Rough edges, but I'm really liking it so far. Let's see how it will handle the upcoming Advent of Code.
Particularly in the sections titled "What features are not supported" (no exceptions or panics, so e.g. indexing has to return an Option in case it's out of bounds) and "What controversial design choices are made". Some pithy remarks towards the end as well.
To follow HN tradition and find the most controversial topic to discuss, my guess is it's either not allowing name shadowing, or divide by zero equals zero. Or the site not working without javascript (see the section on that near the end, but you'll need to turn on javascript to read it I guess)

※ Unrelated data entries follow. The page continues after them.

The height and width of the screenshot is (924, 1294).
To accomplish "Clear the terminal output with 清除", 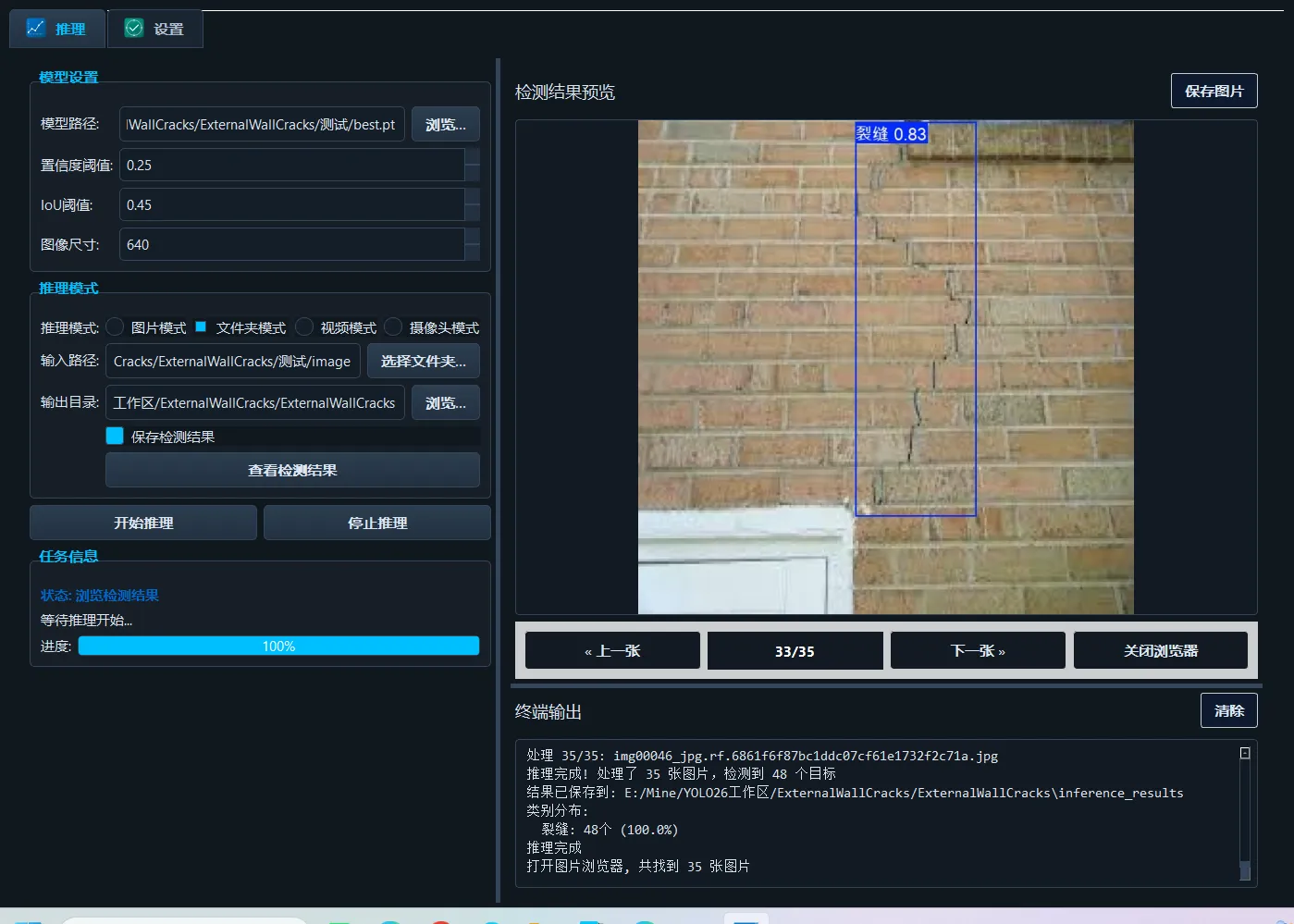I will point(1228,710).
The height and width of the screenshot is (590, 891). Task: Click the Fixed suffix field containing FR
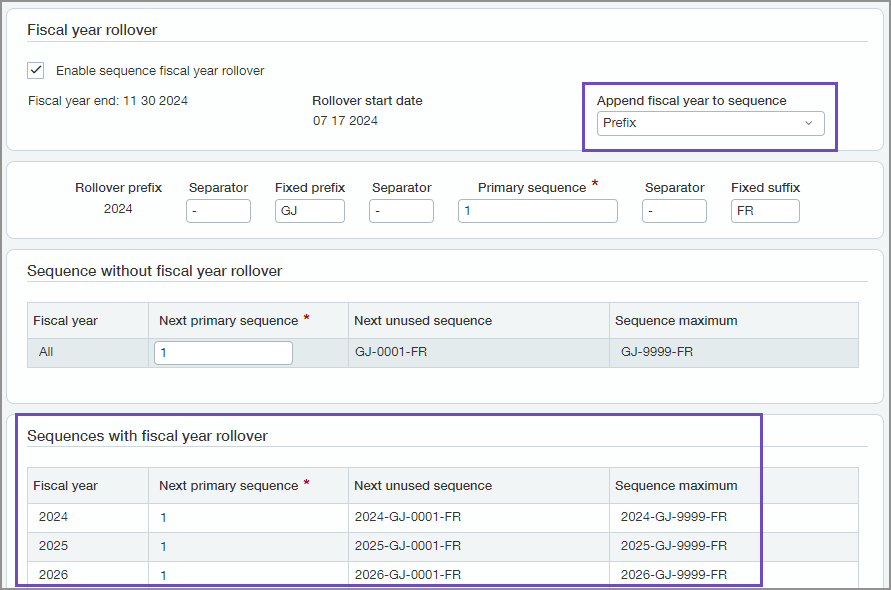(x=765, y=211)
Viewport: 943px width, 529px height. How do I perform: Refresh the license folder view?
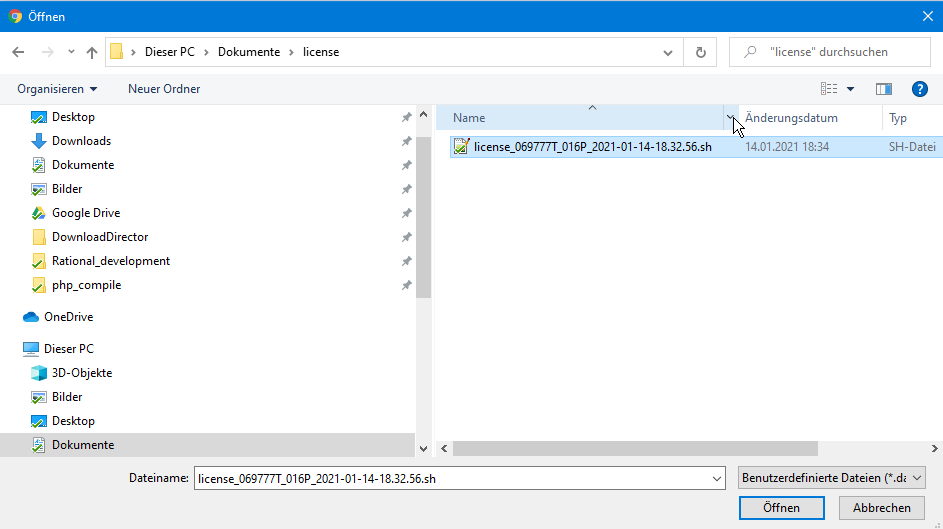701,52
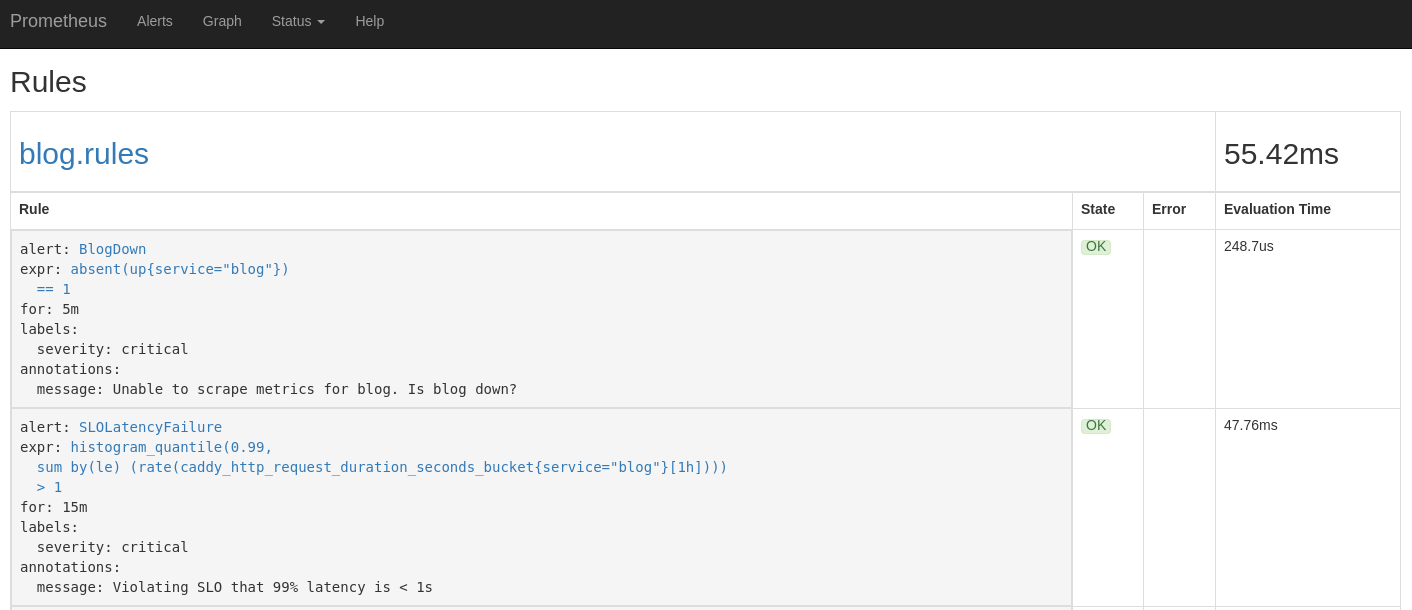Viewport: 1412px width, 610px height.
Task: Click the 248.7us evaluation time value
Action: click(1248, 246)
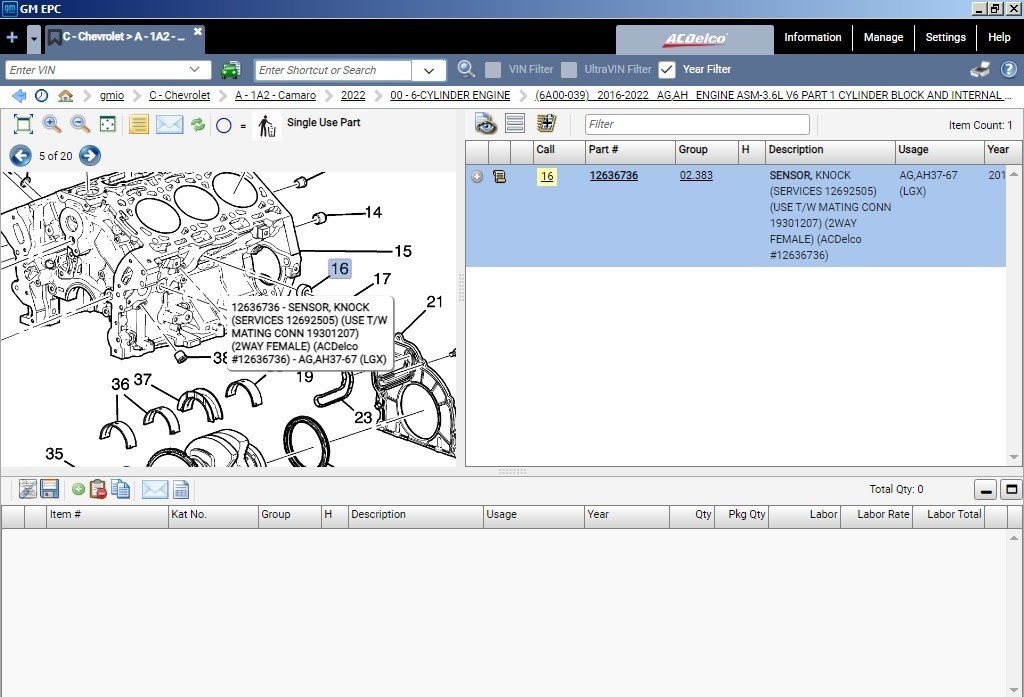
Task: Open the Settings menu
Action: tap(943, 37)
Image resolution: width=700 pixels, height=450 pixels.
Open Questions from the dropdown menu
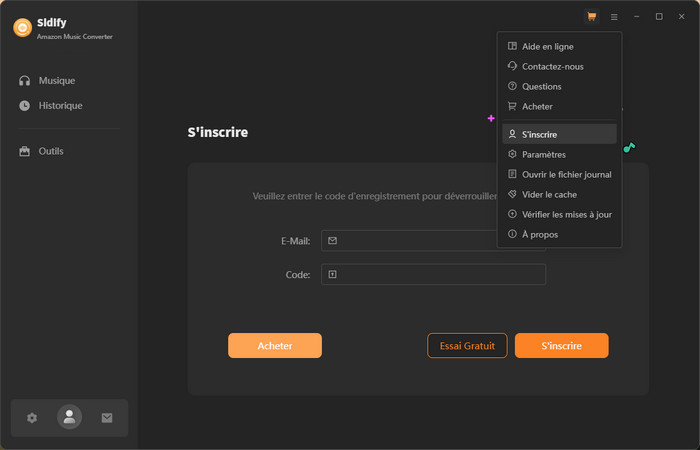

I'll perhaps be the first to jump on the 1/0 != 0 hate train though; they mention they designed the stdlib to avoid the partial-function pitfalls of Haskell's, but the article they linked to support their design decision of 1/0 being 0 mentions that it boils down to division being a partial function - x/0 is not a case division can handle. Would it not then be reasonable to make division return an Option?
I don't mind the disallowing name shadowing, but I really, really hate (I mean that) websites that are just good ol' text and the odd picture that require Javascript. The excuse of "we used React, it's easy" seems odd given that HTML is much easier.
But I agree, this can be cumbersome. So, Flix allows any unused construct to be prefixed with an underscore to mark it as unused. (But underscored things cannot be referenced.) This seems like a pragmatic trade-off.
(I am one of the developers of Flix).
Any language that does it, is beyond usable (notably go and zig). Like, I would literally fork the compiler before using them with that “feature” on. It’s completely braindead thing to do — like okay, have a separate production release mode and make it an error there. But for quickly testing out stuff, you will inevitably comment something out, which makes a variable unused. Commenting that out will also make something else unused, so you literally have a recursive problem with some random depth, and depending on how deep it goes, you will literally lose all of the context on what you wanted to debug in the first place.
There is literally zero advantage of this idiotic bullshit, my proposed solution of doing it only in prod release gives all the benefits with none of the negatives.
Make those warnings in debug/test builds, and errors in prod builds.
(I am one of the developers of Flix)
Inspirations and ideas from four of the arguably most complex languages of the modern world, all the best with that.
These languages put forth ideas that are extremely powerful. They might be unconventional from an imperative programming lens, but to call them all “complex” as a justification for discarding them entirely is pretty shallow.
With the rapid rise of AI, most tasks will soon involve the management of AI models rather than writing code. However, it is still important to have a basic understanding of coding.
Introducing a new programming language at this point seems silly to me.